Copy out every one of the records below word for word, leaving each line unchanged.

* Rows from a dataset:
──────

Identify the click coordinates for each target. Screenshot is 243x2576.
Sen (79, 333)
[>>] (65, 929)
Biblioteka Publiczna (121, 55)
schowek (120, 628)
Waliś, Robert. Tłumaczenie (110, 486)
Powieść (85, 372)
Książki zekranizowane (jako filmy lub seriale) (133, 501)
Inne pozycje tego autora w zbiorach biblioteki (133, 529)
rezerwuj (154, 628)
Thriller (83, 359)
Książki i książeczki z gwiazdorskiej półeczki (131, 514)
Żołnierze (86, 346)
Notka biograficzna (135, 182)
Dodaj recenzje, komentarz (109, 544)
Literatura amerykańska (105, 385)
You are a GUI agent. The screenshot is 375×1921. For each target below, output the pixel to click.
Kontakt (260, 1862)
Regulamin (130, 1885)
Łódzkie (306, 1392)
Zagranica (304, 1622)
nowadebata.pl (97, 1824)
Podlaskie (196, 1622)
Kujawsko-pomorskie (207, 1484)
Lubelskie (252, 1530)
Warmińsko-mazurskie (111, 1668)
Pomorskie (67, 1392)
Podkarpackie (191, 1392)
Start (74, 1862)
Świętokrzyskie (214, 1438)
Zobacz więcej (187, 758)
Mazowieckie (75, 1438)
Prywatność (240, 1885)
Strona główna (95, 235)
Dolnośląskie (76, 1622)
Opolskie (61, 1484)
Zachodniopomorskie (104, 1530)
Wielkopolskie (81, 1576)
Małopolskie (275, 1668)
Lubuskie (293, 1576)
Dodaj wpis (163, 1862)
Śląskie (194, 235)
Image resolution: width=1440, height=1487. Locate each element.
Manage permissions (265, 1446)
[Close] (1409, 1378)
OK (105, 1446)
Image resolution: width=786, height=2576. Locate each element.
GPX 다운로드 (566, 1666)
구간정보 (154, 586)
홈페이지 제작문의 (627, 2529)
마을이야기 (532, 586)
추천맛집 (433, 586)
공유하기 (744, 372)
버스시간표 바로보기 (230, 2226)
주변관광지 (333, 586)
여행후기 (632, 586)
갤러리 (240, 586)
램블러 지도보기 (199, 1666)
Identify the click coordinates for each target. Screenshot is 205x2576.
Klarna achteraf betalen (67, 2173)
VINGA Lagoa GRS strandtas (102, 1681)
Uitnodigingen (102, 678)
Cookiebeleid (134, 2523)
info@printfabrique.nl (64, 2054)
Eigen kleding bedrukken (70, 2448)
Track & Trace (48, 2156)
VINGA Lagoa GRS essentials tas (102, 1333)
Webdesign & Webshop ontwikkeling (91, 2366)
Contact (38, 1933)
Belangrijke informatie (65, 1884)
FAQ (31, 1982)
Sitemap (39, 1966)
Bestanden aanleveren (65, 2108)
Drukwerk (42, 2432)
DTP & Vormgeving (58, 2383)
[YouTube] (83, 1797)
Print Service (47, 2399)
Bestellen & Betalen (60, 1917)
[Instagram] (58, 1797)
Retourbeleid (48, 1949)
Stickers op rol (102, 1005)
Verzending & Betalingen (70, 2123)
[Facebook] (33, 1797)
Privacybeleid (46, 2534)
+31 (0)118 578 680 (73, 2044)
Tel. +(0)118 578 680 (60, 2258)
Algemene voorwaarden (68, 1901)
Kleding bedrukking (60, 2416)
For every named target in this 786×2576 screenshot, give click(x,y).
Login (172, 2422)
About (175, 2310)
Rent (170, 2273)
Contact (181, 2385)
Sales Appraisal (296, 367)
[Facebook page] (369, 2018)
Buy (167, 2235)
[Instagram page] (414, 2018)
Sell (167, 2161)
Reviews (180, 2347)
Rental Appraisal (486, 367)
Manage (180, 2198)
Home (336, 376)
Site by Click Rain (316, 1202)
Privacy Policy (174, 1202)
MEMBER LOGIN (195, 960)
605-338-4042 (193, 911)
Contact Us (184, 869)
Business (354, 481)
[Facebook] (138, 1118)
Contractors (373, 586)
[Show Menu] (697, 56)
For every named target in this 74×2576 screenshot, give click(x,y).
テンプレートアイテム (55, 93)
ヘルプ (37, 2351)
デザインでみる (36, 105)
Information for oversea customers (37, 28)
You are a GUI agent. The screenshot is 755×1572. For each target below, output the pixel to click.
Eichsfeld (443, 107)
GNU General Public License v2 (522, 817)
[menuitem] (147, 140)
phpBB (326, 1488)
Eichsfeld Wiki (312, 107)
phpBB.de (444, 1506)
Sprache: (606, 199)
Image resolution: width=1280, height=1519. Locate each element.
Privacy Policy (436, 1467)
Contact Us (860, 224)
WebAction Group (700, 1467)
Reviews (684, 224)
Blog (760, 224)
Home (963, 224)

──────

* Solution:
Identify the click coordinates for each target. Screenshot is 243x2576.
Sen (79, 333)
[>>] (65, 929)
Biblioteka Publiczna (121, 55)
schowek (120, 628)
Waliś, Robert. Tłumaczenie (110, 486)
Powieść (85, 372)
Książki zekranizowane (jako filmy lub seriale) (133, 501)
Inne pozycje tego autora w zbiorach biblioteki (133, 529)
rezerwuj (154, 628)
Thriller (83, 359)
Książki i książeczki z gwiazdorskiej półeczki (131, 514)
Żołnierze (86, 346)
Notka biograficzna (135, 182)
Dodaj recenzje, komentarz (109, 544)
Literatura amerykańska (105, 385)
You are a GUI agent. The screenshot is 375×1921. For each target below, output the pixel to click.
Kontakt (260, 1862)
Regulamin (130, 1885)
Łódzkie (306, 1392)
Zagranica (304, 1622)
nowadebata.pl (97, 1824)
Podlaskie (196, 1622)
Kujawsko-pomorskie (207, 1484)
Lubelskie (252, 1530)
Warmińsko-mazurskie (111, 1668)
Pomorskie (67, 1392)
Podkarpackie (191, 1392)
Start (74, 1862)
Świętokrzyskie (214, 1438)
Zobacz więcej (187, 758)
Mazowieckie (75, 1438)
Prywatność (240, 1885)
Strona główna (95, 235)
Dolnośląskie (76, 1622)
Opolskie (61, 1484)
Zachodniopomorskie (104, 1530)
Wielkopolskie (81, 1576)
Małopolskie (275, 1668)
Lubuskie (293, 1576)
Dodaj wpis (163, 1862)
Śląskie (194, 235)
Image resolution: width=1440, height=1487. Locate each element.
Manage permissions (265, 1446)
[Close] (1409, 1378)
OK (105, 1446)
Image resolution: width=786, height=2576. Locate each element.
GPX 다운로드 (566, 1666)
구간정보 (154, 586)
홈페이지 제작문의 (627, 2529)
마을이야기 (532, 586)
추천맛집 (433, 586)
공유하기 (744, 372)
버스시간표 바로보기 (230, 2226)
주변관광지 (333, 586)
여행후기 (632, 586)
갤러리 (240, 586)
램블러 지도보기 (199, 1666)
Identify the click coordinates for each target. Screenshot is 205x2576.
Klarna achteraf betalen (67, 2173)
VINGA Lagoa GRS strandtas (102, 1681)
Uitnodigingen (102, 678)
Cookiebeleid (134, 2523)
info@printfabrique.nl (64, 2054)
Eigen kleding bedrukken (70, 2448)
Track & Trace (48, 2156)
VINGA Lagoa GRS essentials tas (102, 1333)
Webdesign & Webshop ontwikkeling (91, 2366)
Contact (38, 1933)
Belangrijke informatie (65, 1884)
FAQ (31, 1982)
Sitemap (39, 1966)
Bestanden aanleveren (65, 2108)
Drukwerk (42, 2432)
DTP & Vormgeving (58, 2383)
[YouTube] (83, 1797)
Print Service (47, 2399)
Bestellen & Betalen (60, 1917)
[Instagram] (58, 1797)
Retourbeleid (48, 1949)
Stickers op rol (102, 1005)
Verzending & Betalingen (70, 2123)
[Facebook] (33, 1797)
Privacybeleid (46, 2534)
+31 (0)118 578 680 (73, 2044)
Tel. +(0)118 578 680 (60, 2258)
Algemene voorwaarden (68, 1901)
Kleding bedrukking (60, 2416)
For every named target in this 786×2576 screenshot, give click(x,y).
Login (172, 2422)
About (175, 2310)
Rent (170, 2273)
Contact (181, 2385)
Sales Appraisal (296, 367)
[Facebook page] (369, 2018)
Buy (167, 2235)
[Instagram page] (414, 2018)
Sell (167, 2161)
Reviews (180, 2347)
Rental Appraisal (486, 367)
Manage (180, 2198)
Home (336, 376)
Site by Click Rain (316, 1202)
Privacy Policy (174, 1202)
MEMBER LOGIN (195, 960)
605-338-4042 (193, 911)
Contact Us (184, 869)
Business (354, 481)
[Facebook] (138, 1118)
Contractors (373, 586)
[Show Menu] (697, 56)
For every named target in this 74×2576 screenshot, give click(x,y).
テンプレートアイテム (55, 93)
ヘルプ (37, 2351)
デザインでみる (36, 105)
Information for oversea customers (37, 28)
You are a GUI agent. The screenshot is 755×1572. For each target below, output the pixel to click.
Eichsfeld (443, 107)
GNU General Public License v2 (522, 817)
[menuitem] (147, 140)
phpBB (326, 1488)
Eichsfeld Wiki (312, 107)
phpBB.de (444, 1506)
Sprache: (606, 199)
Image resolution: width=1280, height=1519. Locate each element.
Privacy Policy (436, 1467)
Contact Us (860, 224)
WebAction Group (700, 1467)
Reviews (684, 224)
Blog (760, 224)
Home (963, 224)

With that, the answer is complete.